手加減のない抱擁が息苦しかったか、ティエリアは自分の右耳辺りにあるロックオンの顔を見ようとし、顎を上げて、すり、と頬で彼に触れた。
「ロ……ロック……オン……?」
震える吐息で囁くそれは問いであって問いでなかった。今起こっている出来事が夢ではないと自分に言い聞かせる声だった。ロックオンが返事のつもりかティエリアをさらに抱き締める。ティエリアは唇を戦慄かせる。
「……ロックオン……!」
ティエリアの顔が見る間に歪んだ。一気にぼろぼろと大粒の涙が溢れ出た。
「悪ぃ」
「……っ……」
「辛い思いをさせた」
「っく……ろっ……くおん……っ……」
「あぁ」
「ろっくおん……ろっくお……」
「ティエリア」
「……あ、あいたかっ……た!! あなたに……!!」
ティエリアの涙が丸い雫になって次から次へと微重力空間を漂った。透明でありながら、ティエリアの瞳を反射したルビー色だった。ロックオンのノーマルスーツにも涙がころころ付着し、角に当たっては小さく弾ける。儚さはまるで体中の悲しみが涙に溶けているようだった。
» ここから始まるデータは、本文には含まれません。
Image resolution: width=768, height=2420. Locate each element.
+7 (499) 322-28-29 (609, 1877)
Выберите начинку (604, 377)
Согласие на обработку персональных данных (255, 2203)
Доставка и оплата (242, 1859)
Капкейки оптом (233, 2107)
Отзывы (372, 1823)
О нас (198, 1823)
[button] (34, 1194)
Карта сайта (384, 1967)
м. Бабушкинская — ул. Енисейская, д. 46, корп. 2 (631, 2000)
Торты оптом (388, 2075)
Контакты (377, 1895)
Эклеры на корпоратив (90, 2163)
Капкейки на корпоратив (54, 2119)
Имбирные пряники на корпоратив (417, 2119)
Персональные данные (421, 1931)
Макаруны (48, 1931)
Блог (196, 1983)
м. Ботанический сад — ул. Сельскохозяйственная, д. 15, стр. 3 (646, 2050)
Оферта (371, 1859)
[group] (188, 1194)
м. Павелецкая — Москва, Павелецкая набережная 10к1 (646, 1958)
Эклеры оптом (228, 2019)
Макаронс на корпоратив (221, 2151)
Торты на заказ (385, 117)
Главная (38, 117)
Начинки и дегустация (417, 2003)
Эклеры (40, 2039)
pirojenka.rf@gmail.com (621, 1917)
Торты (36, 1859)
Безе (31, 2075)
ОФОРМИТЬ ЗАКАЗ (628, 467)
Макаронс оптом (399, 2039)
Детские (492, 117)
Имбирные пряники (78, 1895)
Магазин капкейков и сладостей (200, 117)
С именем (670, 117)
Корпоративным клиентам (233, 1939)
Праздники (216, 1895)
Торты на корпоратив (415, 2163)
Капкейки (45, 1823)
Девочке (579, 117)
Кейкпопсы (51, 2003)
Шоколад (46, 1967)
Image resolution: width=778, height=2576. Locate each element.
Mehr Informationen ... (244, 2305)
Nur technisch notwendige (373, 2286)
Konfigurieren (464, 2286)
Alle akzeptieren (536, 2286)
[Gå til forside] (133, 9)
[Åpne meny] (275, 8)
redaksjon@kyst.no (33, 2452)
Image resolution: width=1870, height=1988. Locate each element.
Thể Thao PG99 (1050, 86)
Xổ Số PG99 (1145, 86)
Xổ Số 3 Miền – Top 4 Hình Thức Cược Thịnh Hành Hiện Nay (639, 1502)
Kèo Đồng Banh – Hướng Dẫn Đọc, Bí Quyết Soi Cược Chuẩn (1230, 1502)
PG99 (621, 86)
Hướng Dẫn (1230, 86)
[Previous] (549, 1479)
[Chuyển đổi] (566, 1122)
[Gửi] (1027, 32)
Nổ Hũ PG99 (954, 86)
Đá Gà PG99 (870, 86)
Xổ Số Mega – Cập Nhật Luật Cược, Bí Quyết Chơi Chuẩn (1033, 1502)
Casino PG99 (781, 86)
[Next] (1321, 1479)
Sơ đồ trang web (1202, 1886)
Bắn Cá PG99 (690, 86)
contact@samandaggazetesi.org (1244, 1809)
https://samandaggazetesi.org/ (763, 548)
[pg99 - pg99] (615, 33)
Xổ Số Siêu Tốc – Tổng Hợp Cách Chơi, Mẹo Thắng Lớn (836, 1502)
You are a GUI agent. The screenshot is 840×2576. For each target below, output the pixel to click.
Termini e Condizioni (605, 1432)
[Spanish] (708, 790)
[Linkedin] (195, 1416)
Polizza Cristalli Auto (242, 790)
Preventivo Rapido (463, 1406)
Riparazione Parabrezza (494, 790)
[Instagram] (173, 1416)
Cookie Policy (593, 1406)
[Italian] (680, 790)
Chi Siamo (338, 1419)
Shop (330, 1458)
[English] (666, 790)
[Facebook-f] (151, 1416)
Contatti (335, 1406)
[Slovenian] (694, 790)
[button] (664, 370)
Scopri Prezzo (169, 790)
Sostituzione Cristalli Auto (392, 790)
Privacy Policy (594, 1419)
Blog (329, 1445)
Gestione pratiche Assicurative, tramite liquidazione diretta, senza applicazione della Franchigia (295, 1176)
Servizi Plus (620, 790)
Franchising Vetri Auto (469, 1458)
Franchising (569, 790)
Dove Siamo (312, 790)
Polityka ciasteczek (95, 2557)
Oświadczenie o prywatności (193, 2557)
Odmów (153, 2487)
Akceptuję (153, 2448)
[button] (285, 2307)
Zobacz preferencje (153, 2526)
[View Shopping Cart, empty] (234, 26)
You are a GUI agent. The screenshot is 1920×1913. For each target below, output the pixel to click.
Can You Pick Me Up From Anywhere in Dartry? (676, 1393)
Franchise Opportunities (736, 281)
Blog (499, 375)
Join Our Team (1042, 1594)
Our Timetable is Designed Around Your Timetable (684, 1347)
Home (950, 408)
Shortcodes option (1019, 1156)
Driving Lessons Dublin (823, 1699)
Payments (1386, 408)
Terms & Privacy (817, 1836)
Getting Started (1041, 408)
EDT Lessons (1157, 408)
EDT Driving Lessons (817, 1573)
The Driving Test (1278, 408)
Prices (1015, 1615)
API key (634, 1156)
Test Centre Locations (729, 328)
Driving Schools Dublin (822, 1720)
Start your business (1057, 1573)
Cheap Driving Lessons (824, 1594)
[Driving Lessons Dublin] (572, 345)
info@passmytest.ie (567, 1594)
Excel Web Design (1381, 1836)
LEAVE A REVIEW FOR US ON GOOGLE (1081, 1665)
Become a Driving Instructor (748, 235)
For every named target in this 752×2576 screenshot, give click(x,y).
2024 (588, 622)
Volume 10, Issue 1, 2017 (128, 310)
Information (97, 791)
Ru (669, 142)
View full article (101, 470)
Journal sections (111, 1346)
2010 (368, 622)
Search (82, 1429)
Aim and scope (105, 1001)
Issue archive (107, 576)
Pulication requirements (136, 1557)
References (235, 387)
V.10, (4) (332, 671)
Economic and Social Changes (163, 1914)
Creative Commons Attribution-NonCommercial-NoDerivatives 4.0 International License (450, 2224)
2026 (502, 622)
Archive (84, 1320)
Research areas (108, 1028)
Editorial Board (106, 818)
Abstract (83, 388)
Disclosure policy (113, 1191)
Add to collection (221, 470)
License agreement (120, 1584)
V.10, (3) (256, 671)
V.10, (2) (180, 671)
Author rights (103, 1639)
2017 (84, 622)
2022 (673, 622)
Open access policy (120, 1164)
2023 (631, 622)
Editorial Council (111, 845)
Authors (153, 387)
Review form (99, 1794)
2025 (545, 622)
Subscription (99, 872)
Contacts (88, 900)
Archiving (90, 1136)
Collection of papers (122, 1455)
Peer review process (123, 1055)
二人はずるずるしゃがみ込む。おそらくティエリアが立っていられなくなったのだ。ロックオンはティエリアの頭を胸へ押し付けるように抱え込む。ノーマルスーツの親指でもどかしそうにティエリアの目元の涙を拭う。されるがままだったティエリアは、それで突然ロックオンに爪を立ててしがみ付き、身も蓋もなく泣きじゃくった。
ふとアレルヤは肩越しに振り返る。肩に置かれたままだったライルの手が細かく震えていたからだ。ライルはどちらかを厳しい目付きで睨んでいる。睨みながら、小さく唇だけが動く。
(お……め……?)
それは無意識だったらしい。アレルヤに気付くと眼差しを緩めてやるせなさそうに苦笑した。傍に来ていた刹那と三人で目を見交わしながら、ライルはそっと肩を竦める。
ライルが率先して床を蹴り、まだ泣いているティエリアの背中をロックオンの腕越しにぱんと叩いた。刹那も連なる。アレルヤも。三人でティエリアを引っ張り上げて立たせ、照れて笑うロックオンと、肩を抱き合って再会を祝した。ティエリアはロックオンへ額を擦り付けるように凭れかかって泣いている。
ハレルヤ、見てるかい。
笑いながら、アレルヤは思わず頭の中へ語りかけていた。